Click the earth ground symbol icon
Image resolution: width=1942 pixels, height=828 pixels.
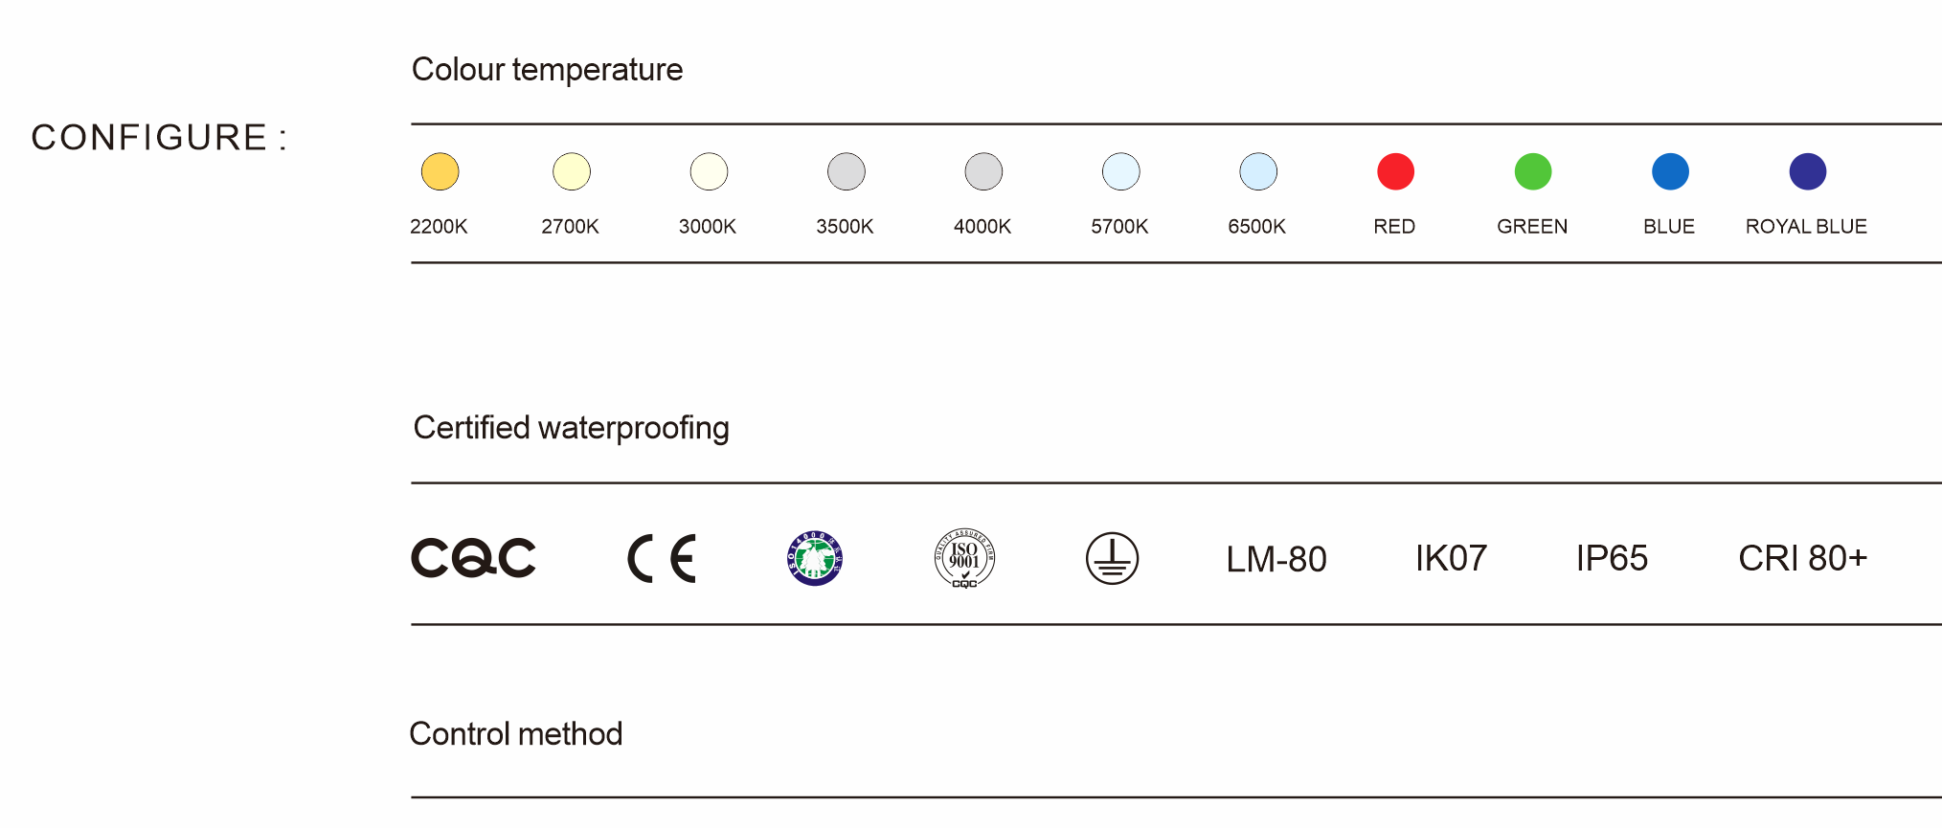coord(1112,558)
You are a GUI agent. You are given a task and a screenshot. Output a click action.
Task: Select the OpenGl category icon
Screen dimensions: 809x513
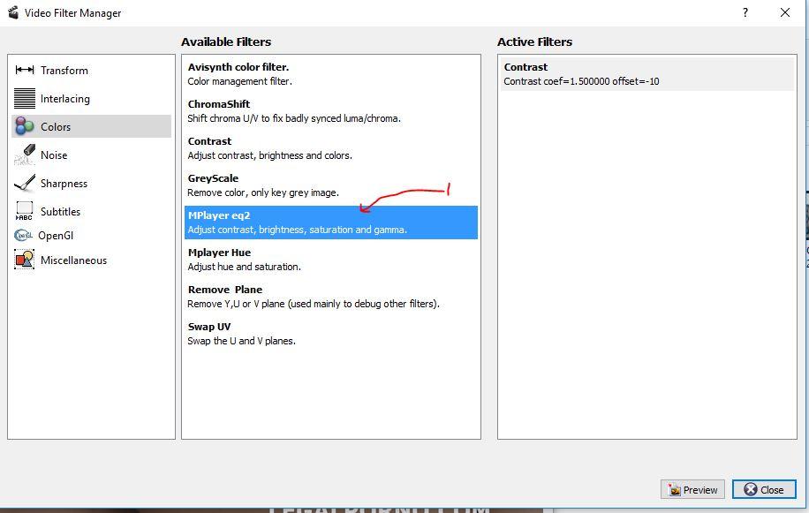pos(23,236)
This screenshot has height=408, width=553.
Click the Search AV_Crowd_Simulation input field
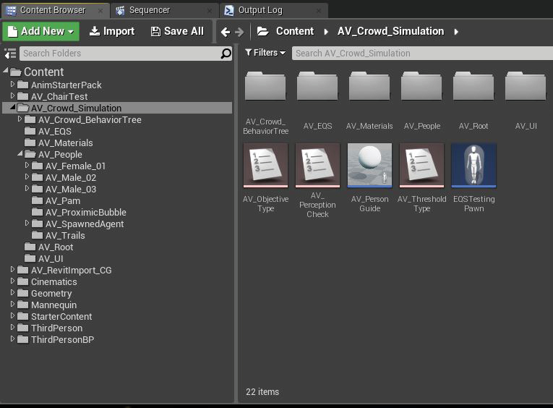coord(422,54)
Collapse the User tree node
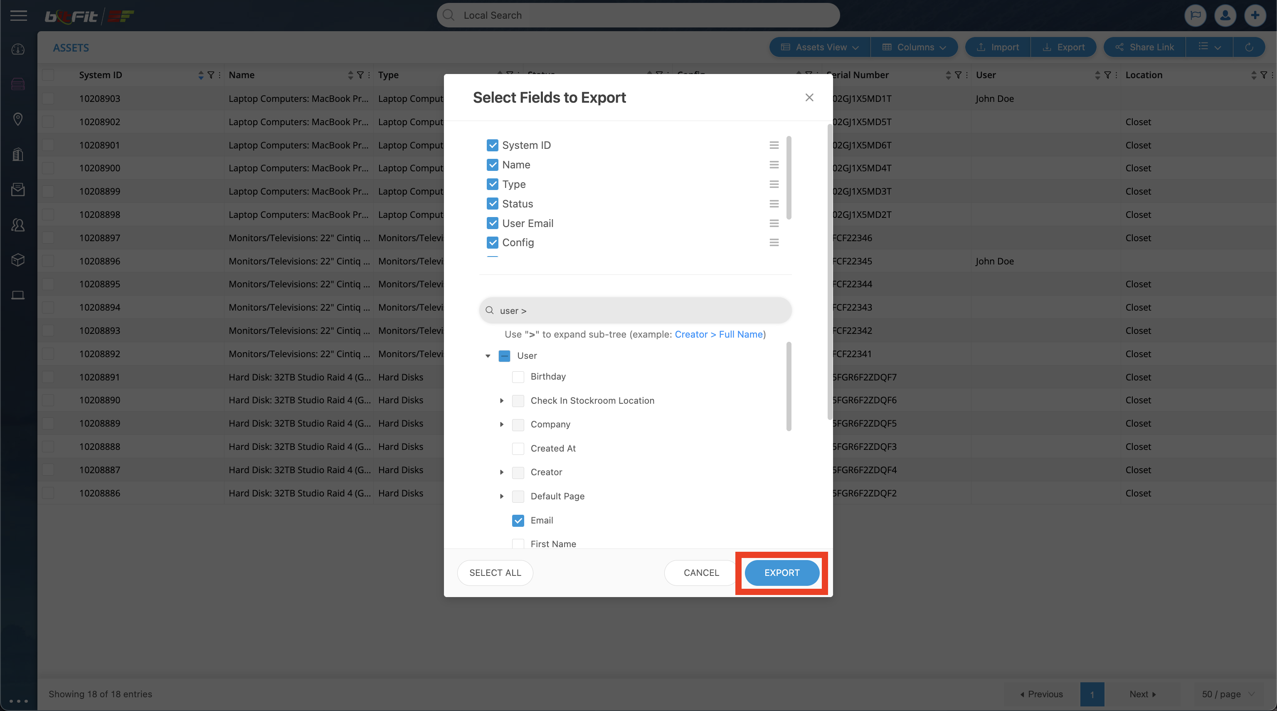1277x711 pixels. 488,356
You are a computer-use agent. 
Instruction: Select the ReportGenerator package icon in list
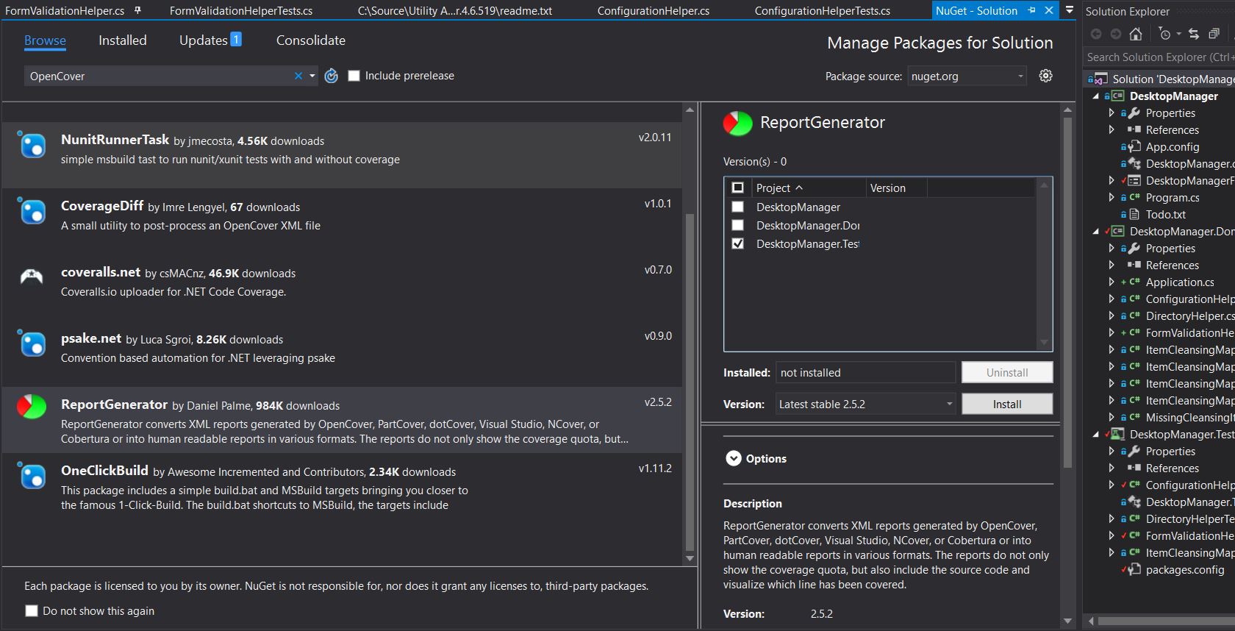[x=32, y=406]
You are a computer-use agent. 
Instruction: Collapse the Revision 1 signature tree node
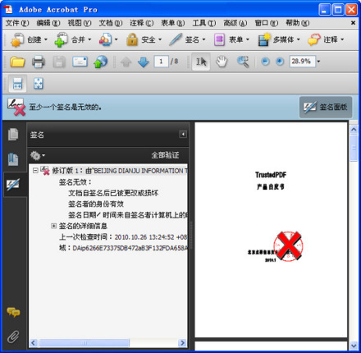coord(35,171)
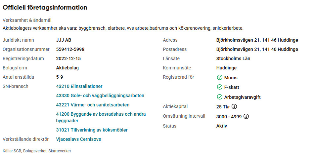The image size is (314, 155).
Task: Click the info icon beside 25 Tkr
Action: point(234,106)
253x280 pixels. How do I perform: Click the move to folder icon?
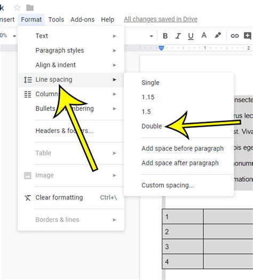click(30, 7)
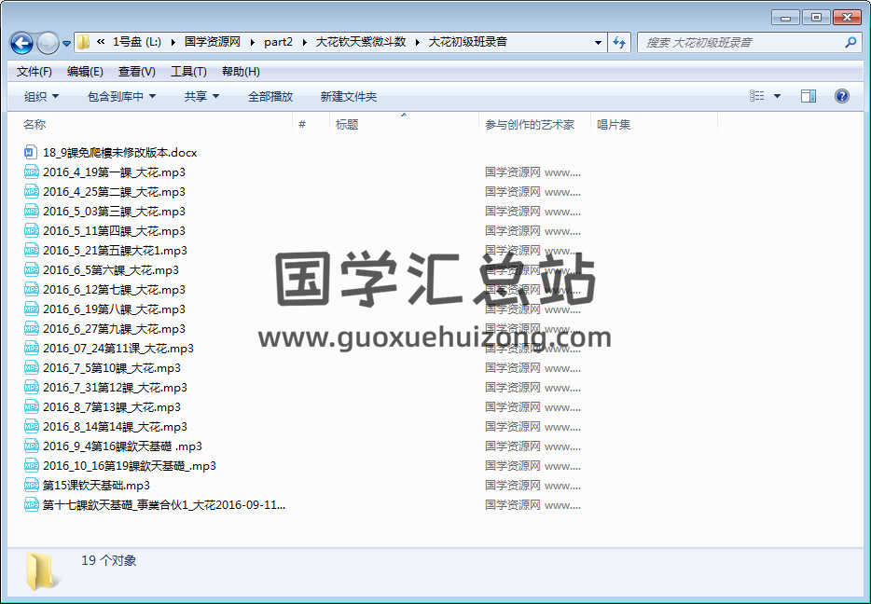Open the view options dropdown arrow
Viewport: 871px width, 604px height.
pos(777,96)
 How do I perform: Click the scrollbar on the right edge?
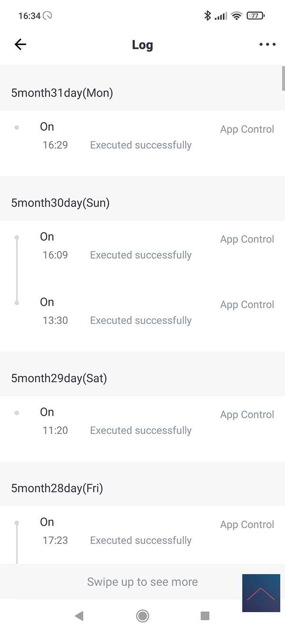[283, 78]
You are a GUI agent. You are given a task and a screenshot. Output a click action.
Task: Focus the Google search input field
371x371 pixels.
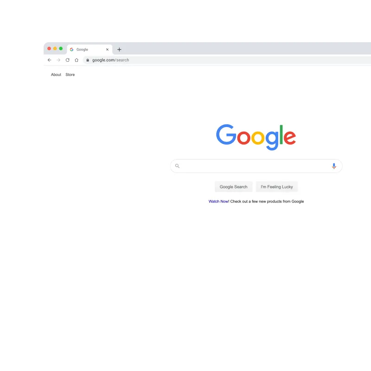256,166
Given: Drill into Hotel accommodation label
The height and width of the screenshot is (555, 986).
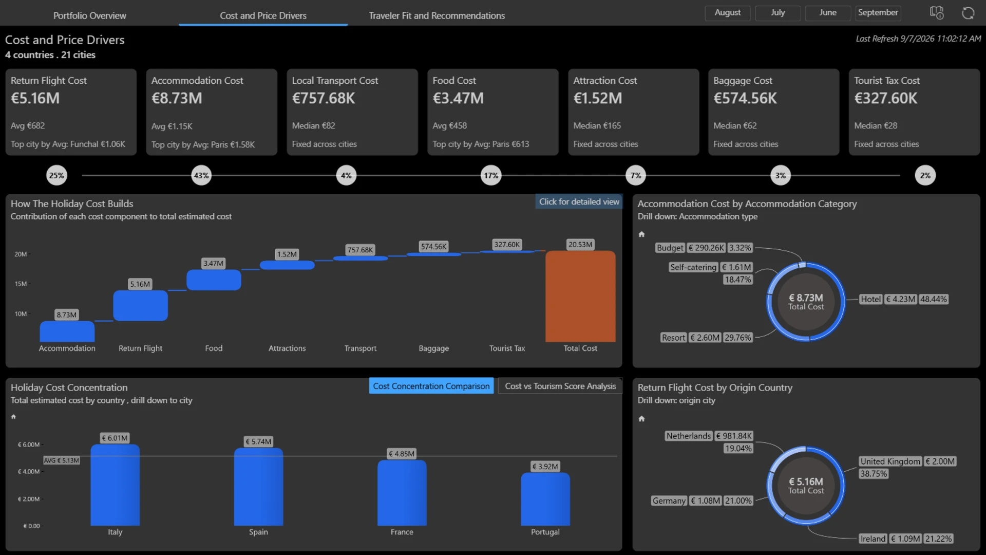Looking at the screenshot, I should point(870,299).
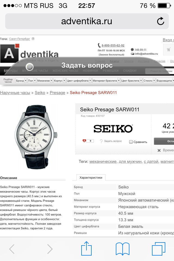174x261 pixels.
Task: Tap the Seiko Presage watch image
Action: point(36,137)
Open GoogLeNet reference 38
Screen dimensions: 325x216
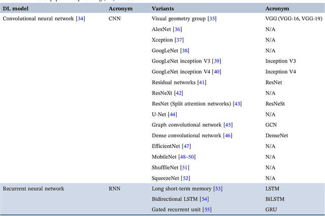pos(185,50)
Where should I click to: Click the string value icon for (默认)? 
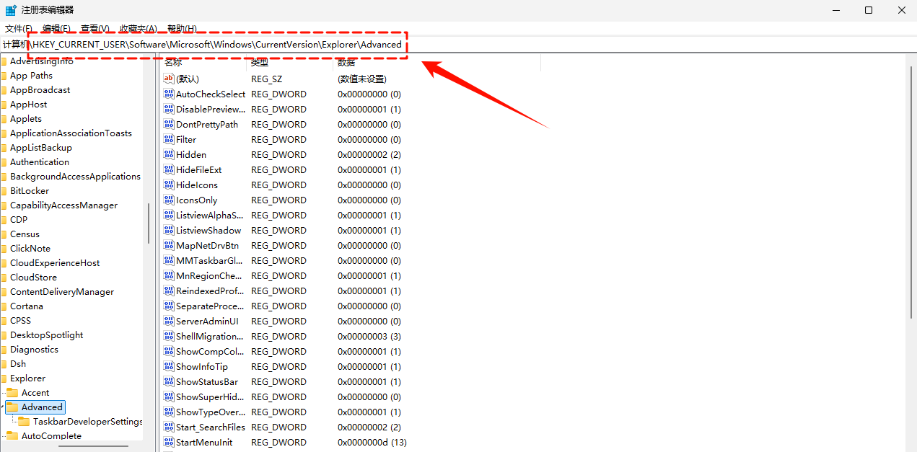tap(169, 79)
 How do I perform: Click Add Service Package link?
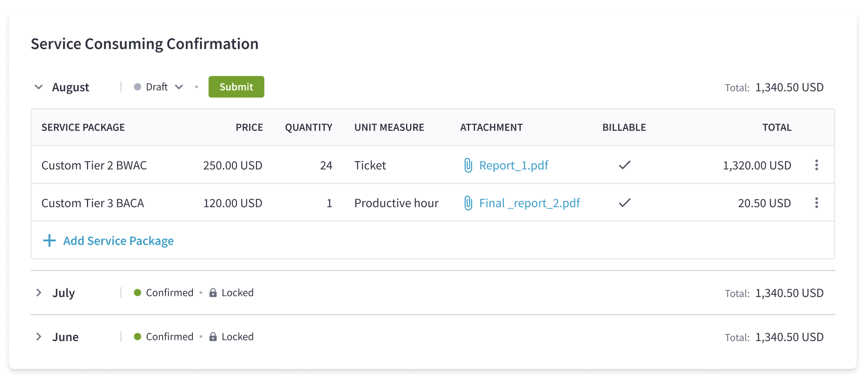(118, 240)
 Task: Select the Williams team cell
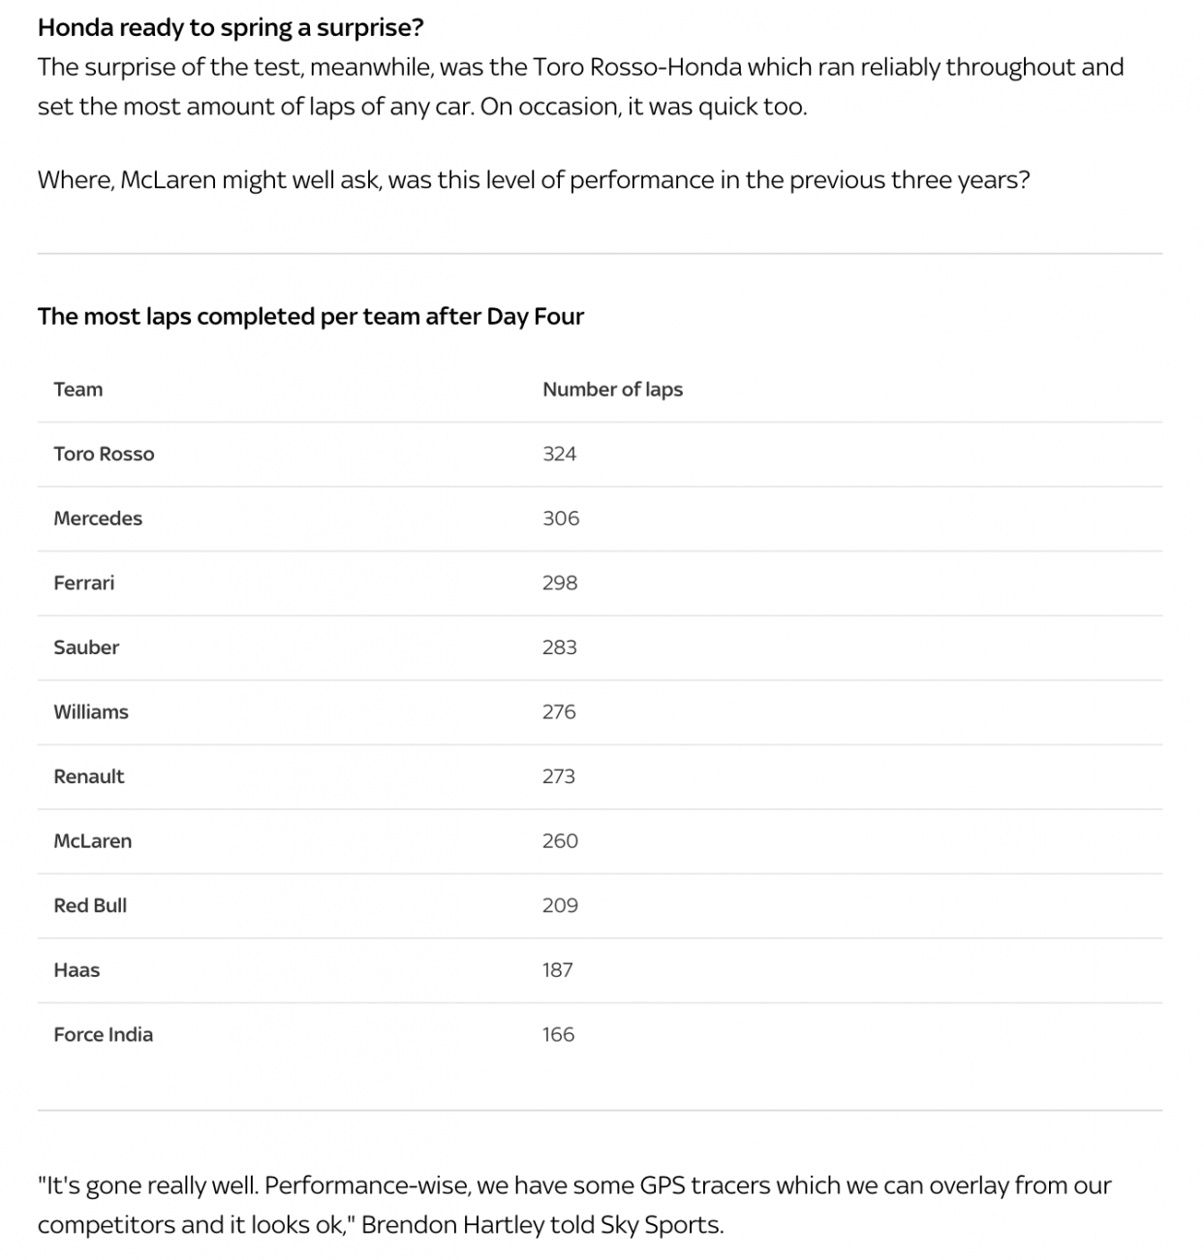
+===+
# DO THIS:
Copy the data word for word, starting at the line containing "Collapse the User tree node" and ending with the last line of the data. Leave the pictures out.

# RESPONSE TO THIS TASK:
Collapse the User tree node
1277x711 pixels. 488,356
You are a computer-use agent. 
Instruction: Select the ReportGenerator package icon in list
[x=32, y=406]
You are a computer-use agent. 
Instruction: Collapse the Revision 1 signature tree node
coord(35,171)
The image size is (314, 155).
Task: Click the info icon beside 25 Tkr
Action: point(234,106)
253x280 pixels. How do I perform: Click the move to folder icon?
click(30, 7)
Open the view options dropdown arrow
Viewport: 871px width, 604px height.
pos(777,96)
 How do I perform: Click the scrollbar on the right edge?
[283, 78]
You are a GUI agent. You are given a task and a screenshot. Output a click action.
Task: Focus the Google search input field
371x371 pixels.
256,166
Given: Drill into Hotel accommodation label
The height and width of the screenshot is (555, 986).
Looking at the screenshot, I should point(870,299).
174x261 pixels.
Task: Tap the Seiko Presage watch image
Action: point(36,137)
Open GoogLeNet reference 38
Screen dimensions: 325x216
pos(185,50)
Where should I click to: Click the string value icon for (默认)? 
tap(169, 79)
 How do I perform: Click Add Service Package link?
(118, 240)
 Task: Select the Williams team cell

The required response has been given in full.